(◊ in Italia) Fratello Vito Curzio (1706-1745) (Ω in Italia)
Fratello Vito Curzio. Deliceto (Italia), 1745.
Vito Curzio era amico del P. Cesare Sportelli, ma non gli somigliava affatto. L’esempio di questo lo spinse a chiedere l’ammissione nella Congregazione. Nato ad Aquaviva nel 1706, da onestissimi genitori, Vito si manifestò molto irascibile fino a ventisei anni. Era orgoglioso ed arrogante, desideroso del bene come del male, senza contare il numero dei suoi duelli.
Dopo la conversione, fece un rapido progresso nella virtù sotto la guida di S. Alfonso. Ebbe a sostenere aspri combattimenti contro l’orgoglio, ma gli esempi di santità che continuamente aveva sotto gli occhi lo determinarono a condurre una santa vita. Vito cresceva ogni giorno in grazia ed in virtù. L’orgoglioso ed insolente giovane era diventato umile, servizievole e amabile servo di Dio. Accettava senza dire una parola le umiliazioni e mortificazioni più immeritate.
Fece penitenza fino all’eccesso, mortificando il corpo giorno e notte. Dormiva sul tavolato, portava cinture con punte di ferro appuntite e si dava la disciplina fino al sangue.
Il fiero gentiluomo di un tempo, ora umile come un bambino, univa all’incarico di cuoco quello di panettiere. Un giorno, avendo dimenticato di mettere il lievito nella farina, tirò dal forno un pane duro come piombo che nessuna mascella poteva sbriciolare. Vito, indignato contro se stesso per una tale mancanza di attenzione, disse: «Hai rovinato il pane della comunità, ebbene, lo mangerai tutto tu» e pertanto riservò a sé questa sfortunata infornata: tutti i giorni pestava in un mortaio, per la sua parte di cibo, un pezzo di questo pane che i cani avrebbero rifiutato. Ne ebbe per un intero mese.

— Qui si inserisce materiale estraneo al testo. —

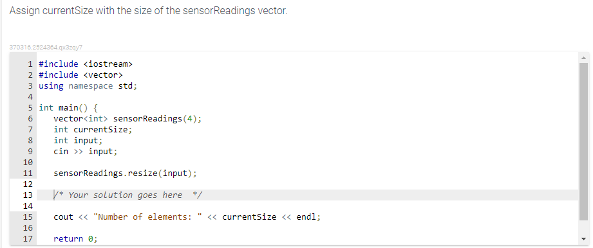The width and height of the screenshot is (593, 248).
Task: Place cursor on 'Your solution goes here' line
Action: [x=128, y=195]
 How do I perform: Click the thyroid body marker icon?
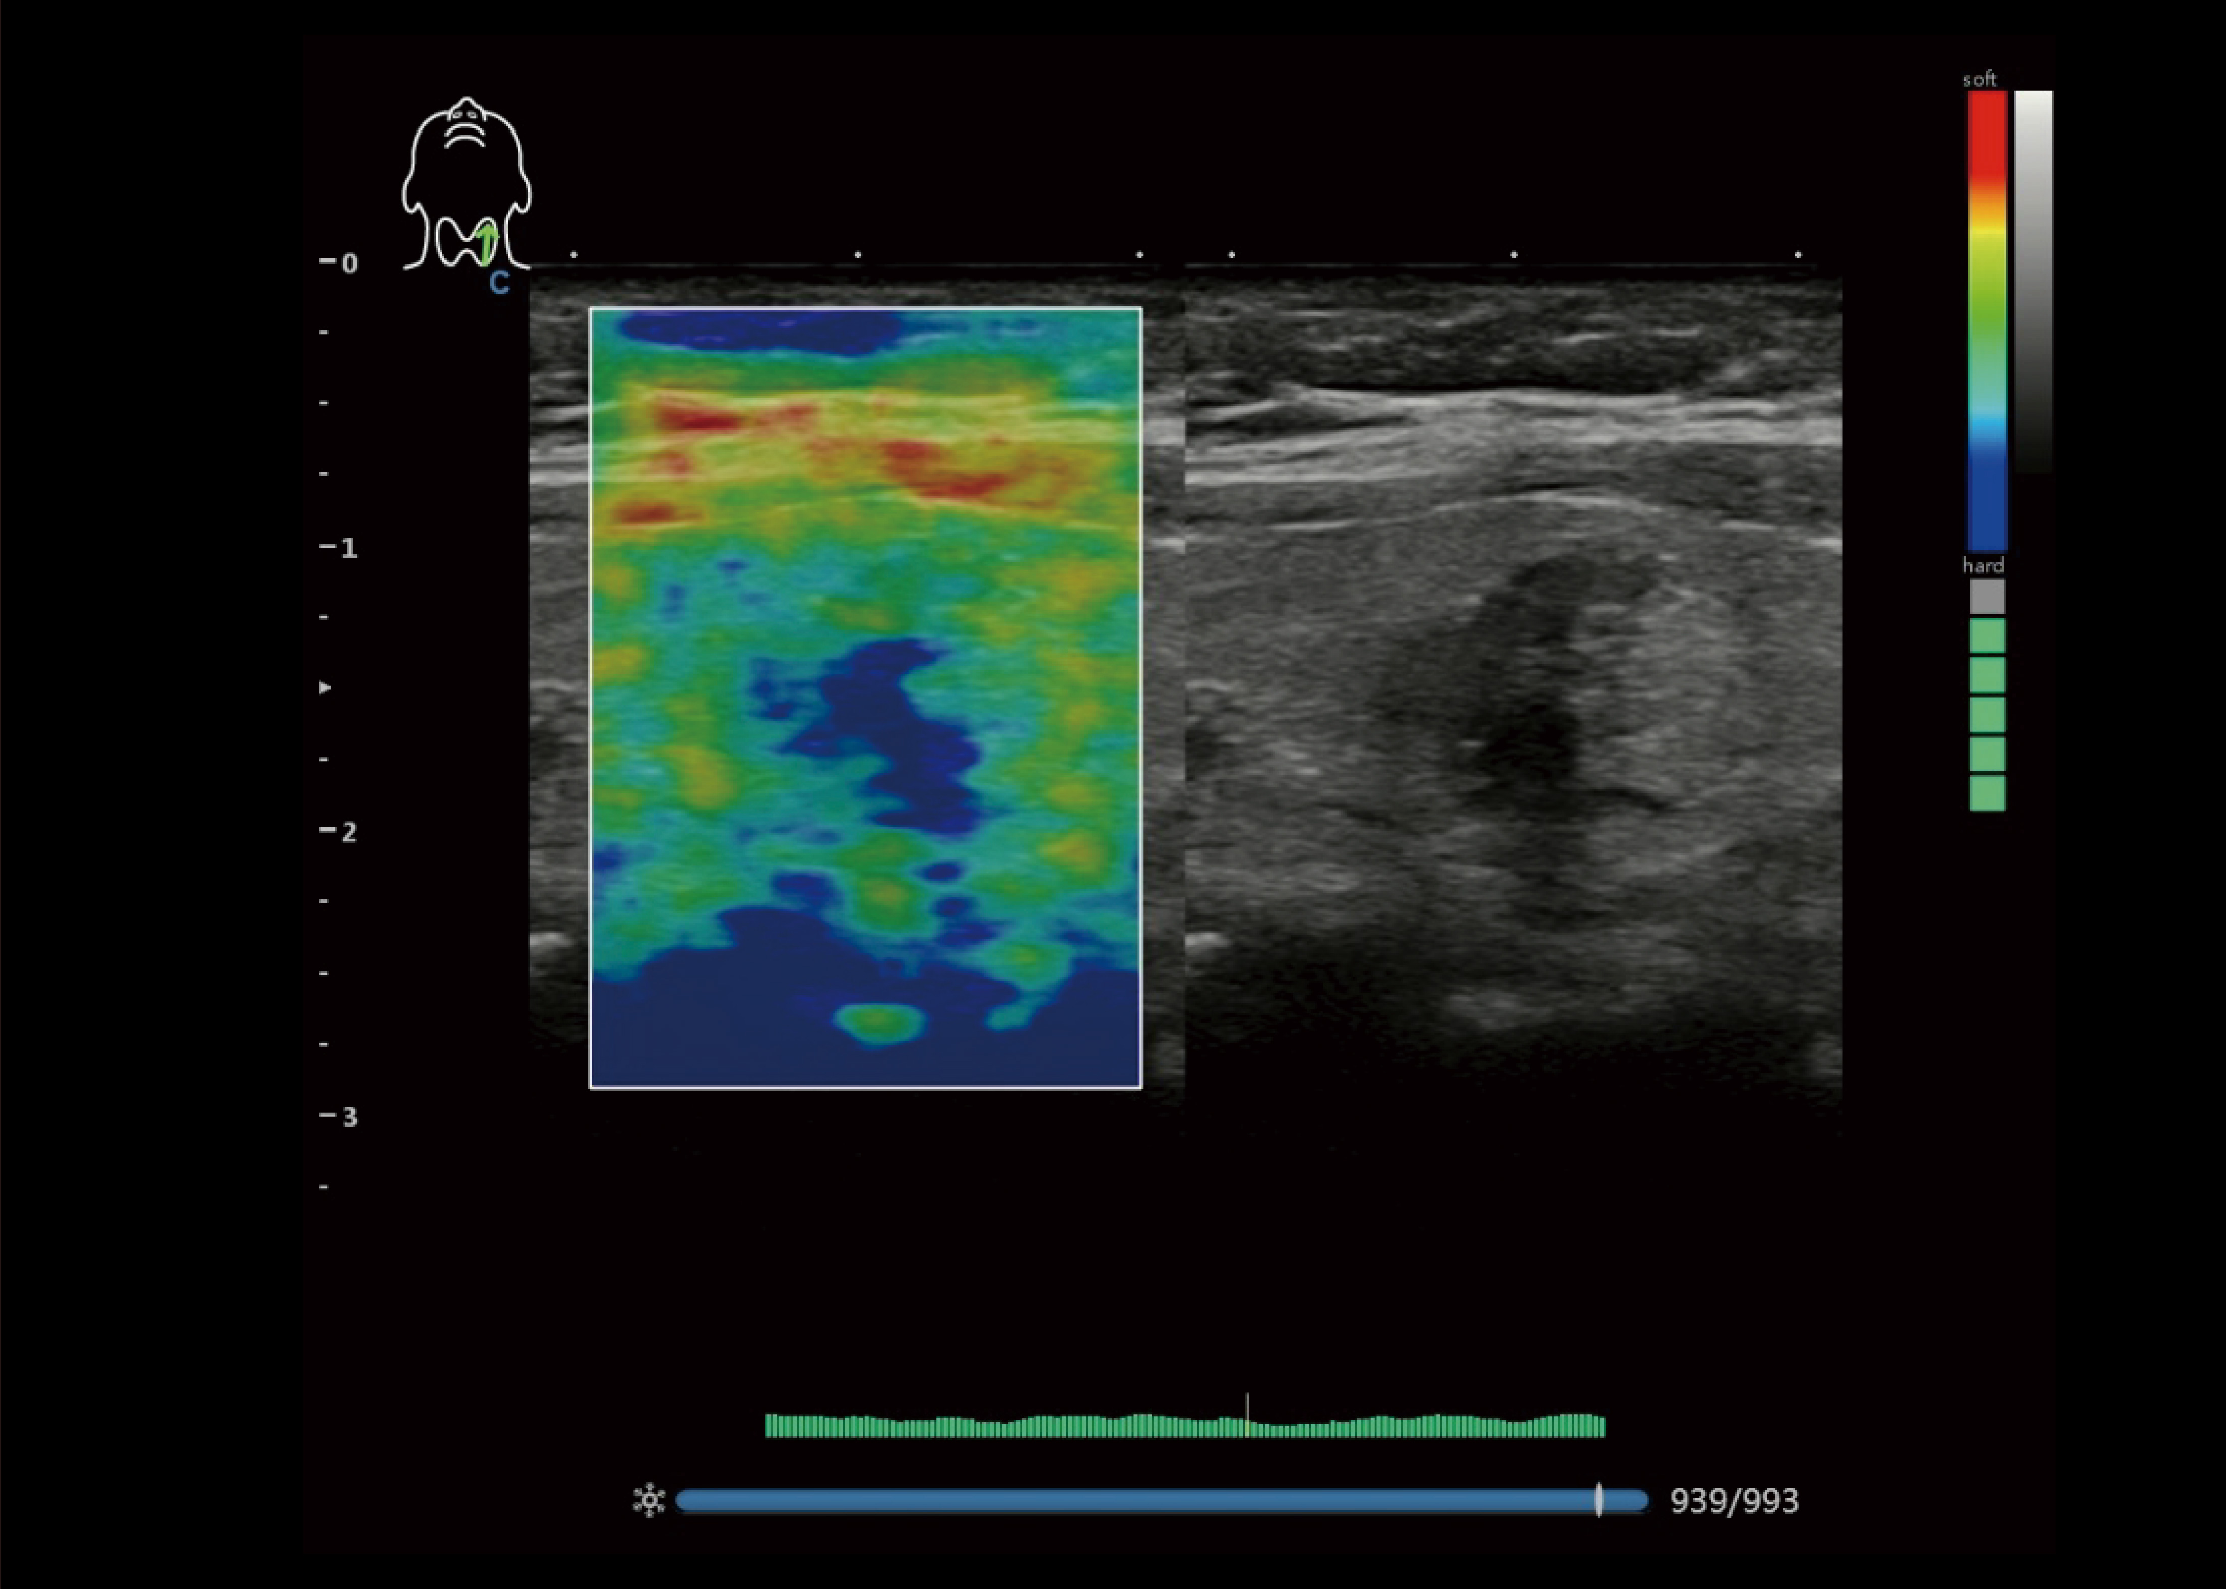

Siccome era fratello laico in Congregazione, fu obbligato ad andare a questuare per le comunità in difficoltà. Contrasse allora una grave malattia che lo annientò in alcune settimane. Morì, di sabato, in una pace celestiale. Subito il popolo esclamò: “È morto il santo!” – S. Alfonso cantò la messa con gli occhi pieni di lacrime, interrompendo spesso le preghiere, perché i singhiozzi gli soffocavano la voce. Il vescovo di Lacedonia conservò il cranio di Fratello Vito per vent’anni sul suo inginocchiatoio.
S. Alfonso pubblicò un compendio della vita e delle virtù di questo buon servo di Dio, affinché servisse come modello ai Fratelli laici della Congregazione. —«Qui sunt Christi, carnem suam crucifixerunt». Gal. 5-24.
P. BERTHE. Vita di S. Alfonso I, p. 295.